(Collection entries)
============================================================

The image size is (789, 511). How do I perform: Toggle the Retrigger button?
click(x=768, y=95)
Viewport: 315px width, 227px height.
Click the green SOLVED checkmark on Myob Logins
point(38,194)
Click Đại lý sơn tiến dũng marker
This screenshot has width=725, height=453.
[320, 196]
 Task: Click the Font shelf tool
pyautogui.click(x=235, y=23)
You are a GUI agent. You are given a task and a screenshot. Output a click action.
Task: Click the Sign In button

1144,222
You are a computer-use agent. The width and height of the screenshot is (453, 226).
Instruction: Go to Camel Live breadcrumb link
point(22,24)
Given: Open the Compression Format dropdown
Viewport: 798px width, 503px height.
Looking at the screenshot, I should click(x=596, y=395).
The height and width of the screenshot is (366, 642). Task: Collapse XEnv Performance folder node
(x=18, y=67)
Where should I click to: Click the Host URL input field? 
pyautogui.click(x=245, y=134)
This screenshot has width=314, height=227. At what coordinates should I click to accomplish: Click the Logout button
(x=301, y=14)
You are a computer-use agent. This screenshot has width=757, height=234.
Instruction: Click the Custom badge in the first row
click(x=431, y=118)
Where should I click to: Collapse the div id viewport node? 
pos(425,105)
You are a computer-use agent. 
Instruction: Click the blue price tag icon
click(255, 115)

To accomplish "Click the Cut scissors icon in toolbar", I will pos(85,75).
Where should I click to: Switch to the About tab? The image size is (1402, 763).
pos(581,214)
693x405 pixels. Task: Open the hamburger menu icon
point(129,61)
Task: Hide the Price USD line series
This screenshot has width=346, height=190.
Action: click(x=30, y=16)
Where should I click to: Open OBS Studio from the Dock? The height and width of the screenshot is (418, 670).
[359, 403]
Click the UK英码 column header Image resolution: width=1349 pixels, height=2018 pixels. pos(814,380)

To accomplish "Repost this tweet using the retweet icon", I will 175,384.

============================================================

Every line above must be repeated exactly as it appears.

» **EXERCISE RESULT**
The image size is (789, 511). How do I perform: Toggle the Retrigger button?
click(x=768, y=95)
Viewport: 315px width, 227px height.
Click the green SOLVED checkmark on Myob Logins
point(38,194)
Click Đại lý sơn tiến dũng marker
This screenshot has width=725, height=453.
[320, 196]
 Task: Click the Font shelf tool
pyautogui.click(x=235, y=23)
You are a GUI agent. You are given a task and a screenshot. Output a click action.
Task: Click the Sign In button

1144,222
You are a computer-use agent. The width and height of the screenshot is (453, 226).
Instruction: Go to Camel Live breadcrumb link
point(22,24)
Given: Open the Compression Format dropdown
Viewport: 798px width, 503px height.
Looking at the screenshot, I should click(x=596, y=395).
The height and width of the screenshot is (366, 642). Task: Collapse XEnv Performance folder node
(x=18, y=67)
Where should I click to: Click the Host URL input field? 
pyautogui.click(x=245, y=134)
This screenshot has width=314, height=227. At what coordinates should I click to accomplish: Click the Logout button
(x=301, y=14)
You are a computer-use agent. This screenshot has width=757, height=234.
Instruction: Click the Custom badge in the first row
click(x=431, y=118)
Where should I click to: Collapse the div id viewport node? 
pos(425,105)
You are a computer-use agent. 
Instruction: Click the blue price tag icon
click(255, 115)

To accomplish "Click the Cut scissors icon in toolbar", I will pos(85,75).
Where should I click to: Switch to the About tab? The image size is (1402, 763).
pos(581,214)
693x405 pixels. Task: Open the hamburger menu icon
point(129,61)
Task: Hide the Price USD line series
This screenshot has width=346, height=190.
Action: click(x=30, y=16)
Where should I click to: Open OBS Studio from the Dock? The height and width of the screenshot is (418, 670).
[359, 403]
Click the UK英码 column header Image resolution: width=1349 pixels, height=2018 pixels. pos(814,380)

To accomplish "Repost this tweet using the retweet icon", I will 175,384.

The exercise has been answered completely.